Le Rhône, fleuve emblématique de Lyon, pourrait retrouver ses baigneurs dès 2027 grâce au projet de réouverture des zones de baignade en ville. ©Emy Noailhat
Le Rhône, fleuve emblématique de Lyon, pourrait retrouver ses baigneurs dès 2027 grâce au projet de réouverture des zones de baignade en ville. ©Emy Noailhat

Longtemps interdite, la baignade en eau libre pourrait faire son grand retour à Lyon dès 2027, avec une première zone test dans le quartier de Confluence. Une décision aux airs de révolution urbaine, qui ravive un pan oublié de l’histoire lyonnaise.

Le Rhône, fleuve emblématique de Lyon, pourrait retrouver ses baigneurs dès 2027 grâce au projet de réouverture des zones de baignade en ville. ©Emy Noailhat

Le Rhône et la Saône coulent au cœur de Lyon depuis toujours. Pourtant, cela fait plus de vingt ans qu’il est interdit d’y plonger. En 2001, la baignade dans les fleuves lyonnais est formellement proscrite par la Ville, en raison des risques sanitaires, du courant et de l’absence d’aménagements adaptés. L’histoire aurait pu s’arrêter là.

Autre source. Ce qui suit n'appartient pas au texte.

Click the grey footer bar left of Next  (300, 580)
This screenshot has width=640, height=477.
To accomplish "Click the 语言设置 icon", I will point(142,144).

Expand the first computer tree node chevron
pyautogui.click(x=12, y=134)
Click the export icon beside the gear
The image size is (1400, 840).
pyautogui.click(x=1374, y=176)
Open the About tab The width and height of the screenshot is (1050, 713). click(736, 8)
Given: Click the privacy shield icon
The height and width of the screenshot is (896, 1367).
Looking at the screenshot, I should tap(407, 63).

Mais en mai 2025, la Métropole annonce vouloir inverser le courant : le premier site de baignade au cœur de Lyon ouvrira pour l’été 2027, dans la darse de Confluence, près du centre commercial.

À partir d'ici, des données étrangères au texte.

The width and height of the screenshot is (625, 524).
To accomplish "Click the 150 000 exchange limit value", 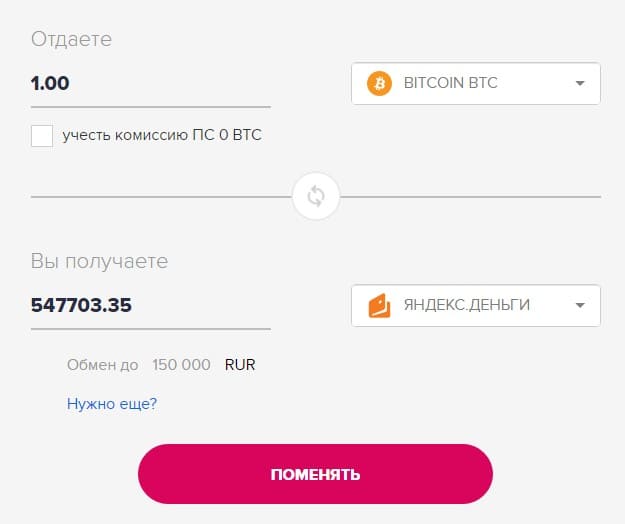I will [181, 365].
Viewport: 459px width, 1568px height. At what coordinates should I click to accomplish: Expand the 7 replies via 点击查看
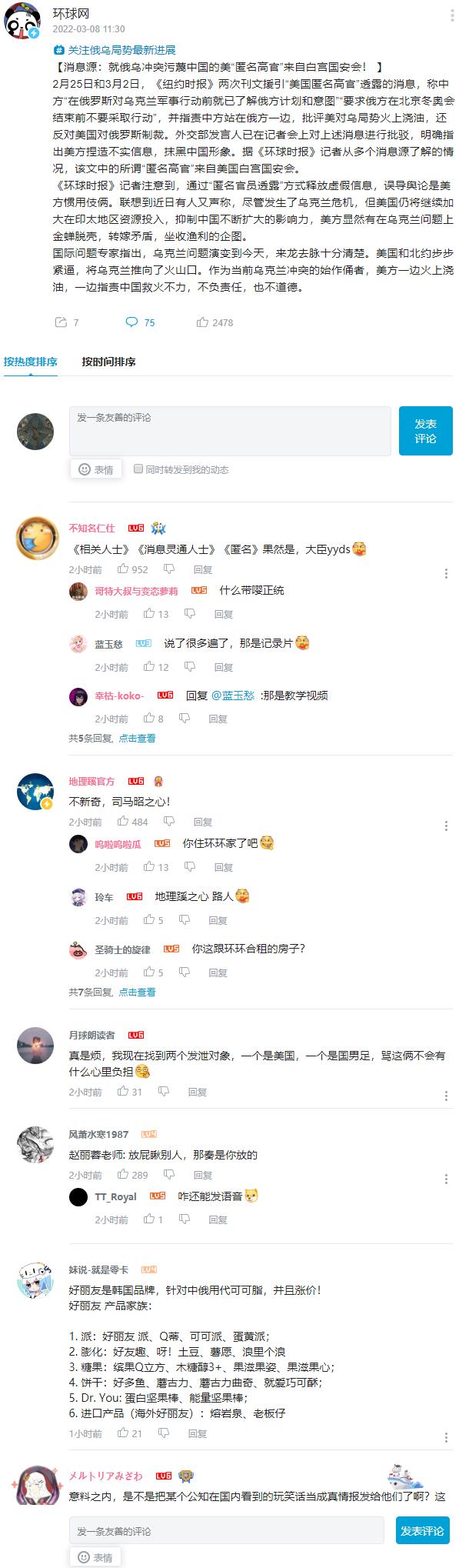point(137,992)
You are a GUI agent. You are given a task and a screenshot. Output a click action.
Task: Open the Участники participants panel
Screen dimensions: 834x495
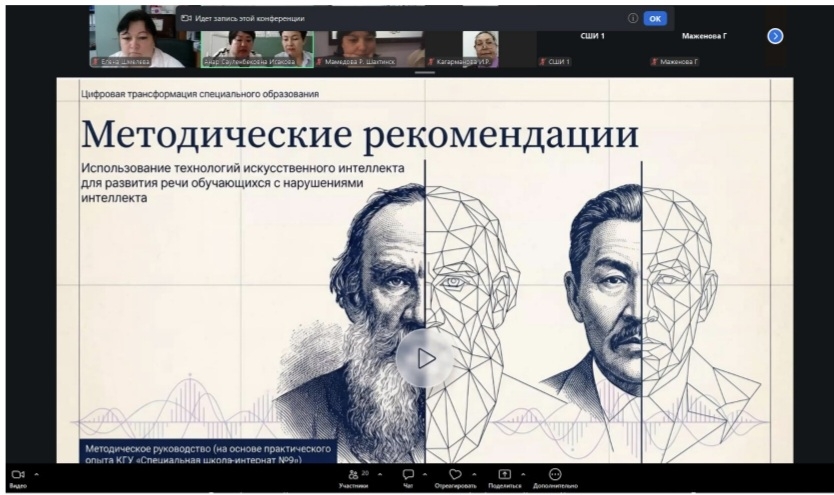point(352,474)
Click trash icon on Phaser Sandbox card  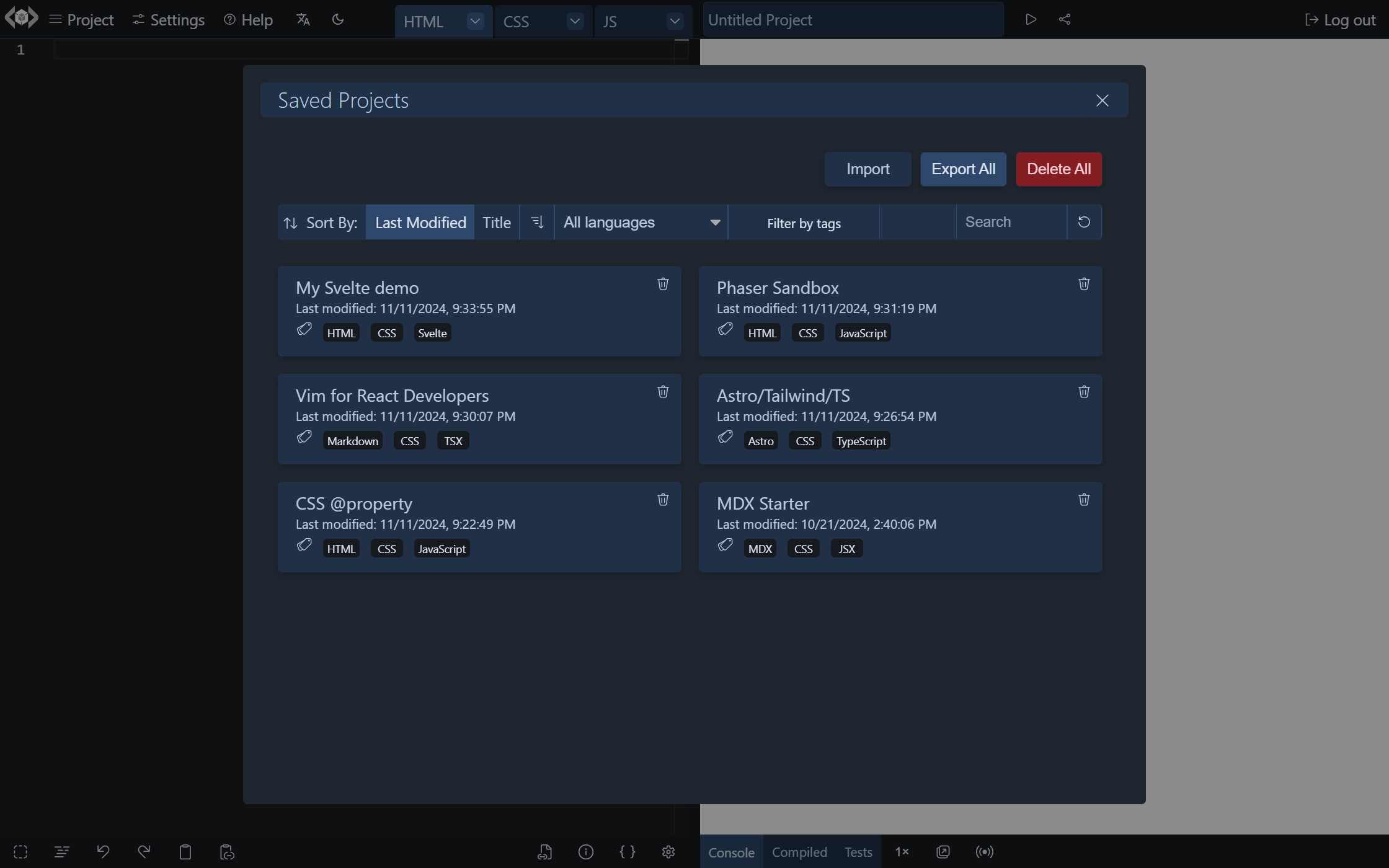tap(1083, 284)
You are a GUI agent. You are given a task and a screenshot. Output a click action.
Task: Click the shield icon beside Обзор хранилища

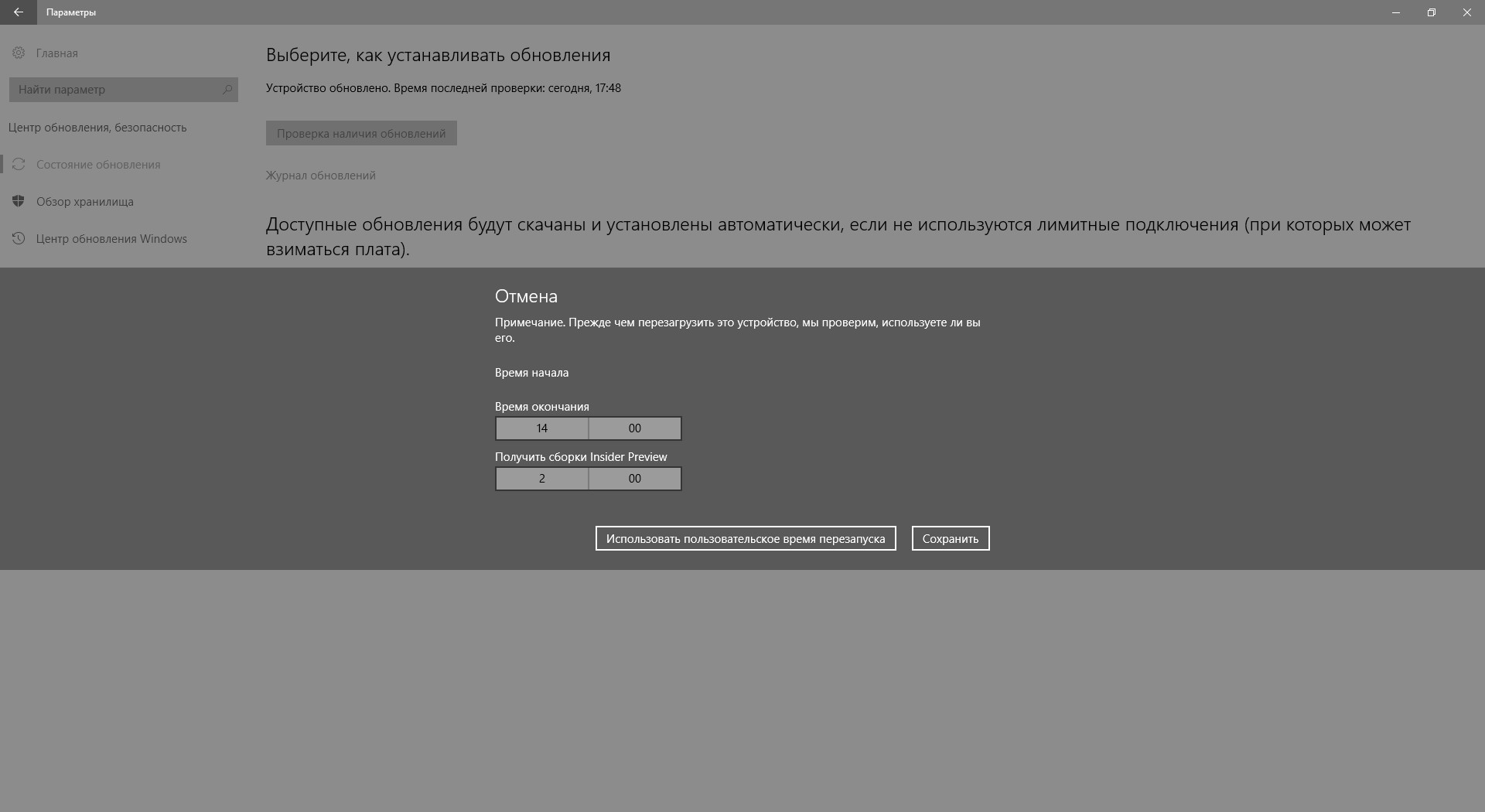pos(19,201)
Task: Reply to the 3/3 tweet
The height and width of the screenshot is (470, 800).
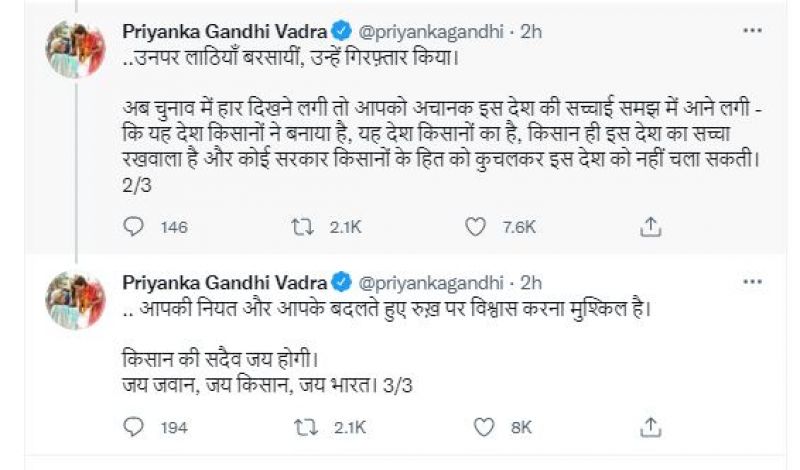Action: pyautogui.click(x=133, y=427)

Une baignade pour tous, face au climat

Avant l’interdiction, les fleuves faisaient partie du quotidien des Lyonnais. « Jusqu’au XXe siècle, les baignades dans le Rhône ou la Saône étaient fréquentes », explique Nicolas Jacquet, historien et guide-conférencier spécialisé dans le patrimoine lyonnais. « C’était une pratique populaire, spontanée, souvent liée à l’absence d’accès à l’eau courante. »

Avec l’industrialisation et la montée des pollutions, la baignade devient progressivement marginale. Les accidents et la qualité douteuse de l’eau détournent les Lyonnais de cette habitude estivale. En 2001, la municipalité tranche : plus de baignade, pour des raisons de sécurité publique. Depuis, Rhône et Saône sont devenus des fleuves qu’on longe, mais plus qu’on habite.

Selon la Métropole, 21 sites sont actuellement à l’étude sur le territoire. L’objectif de la collectivité est de créer des lieux de baignade gratuits, surveillés, accessibles à tous. Le premier projet retenu est celui de la darse de Confluence, un bassin calme et isolé, déjà utilisé pour des activités nautiques.

En été, la question de la fraîcheur devient critique. Lyon connaît des pics de chaleur de plus en plus fréquents avec le réchauffement climatique, et toutes les familles n’ont pas les moyens ou la possibilité de fuir la ville ou d’aller aux différentes piscines municipales, dont le prix augmente dès le 1er septembre 2025.

Des obstacles à la reconquête des eaux

Reste que le défi est immense. D’abord sur le plan de la qualité de l’eau. À Lyon, les eaux usées, les rejets pluviaux et la pollution urbaine rendent toute baignade risquée sans traitement ou surveillance. Des analyses bactériologiques doivent être menées sur la durée, notamment pour évaluer la présence agents pathogènes.

Des questions de sécurité, de cohabitation avec les usages fluviaux (bateaux, pêche), et même de responsabilité juridique viennent aussi freiner l’enthousiasme. Le coût des aménagements et de l’entretien pourrait également peser sur les finances locales.

Mais au-delà des contraintes techniques, ce projet porte une vision. Pour Nicolas Jacquet, « Réautoriser la baignade, c’est réintégrer les fleuves dans la vie urbaine, les voir non plus comme une barrière, mais comme une ressource vivante, à partager ». Il y voit un retour à l’esprit des Lyonnais du passé, ceux qui, un siècle plus tôt, s’immergeaient dans les eaux du Rhône comme on va aujourd’hui au parc.

D’ici 2027, si les analyses s’avèrent favorables, Lyon pourrait donc renouer avec une tradition oubliée, tout en réinventant un usage moderne et durable de ses fleuves.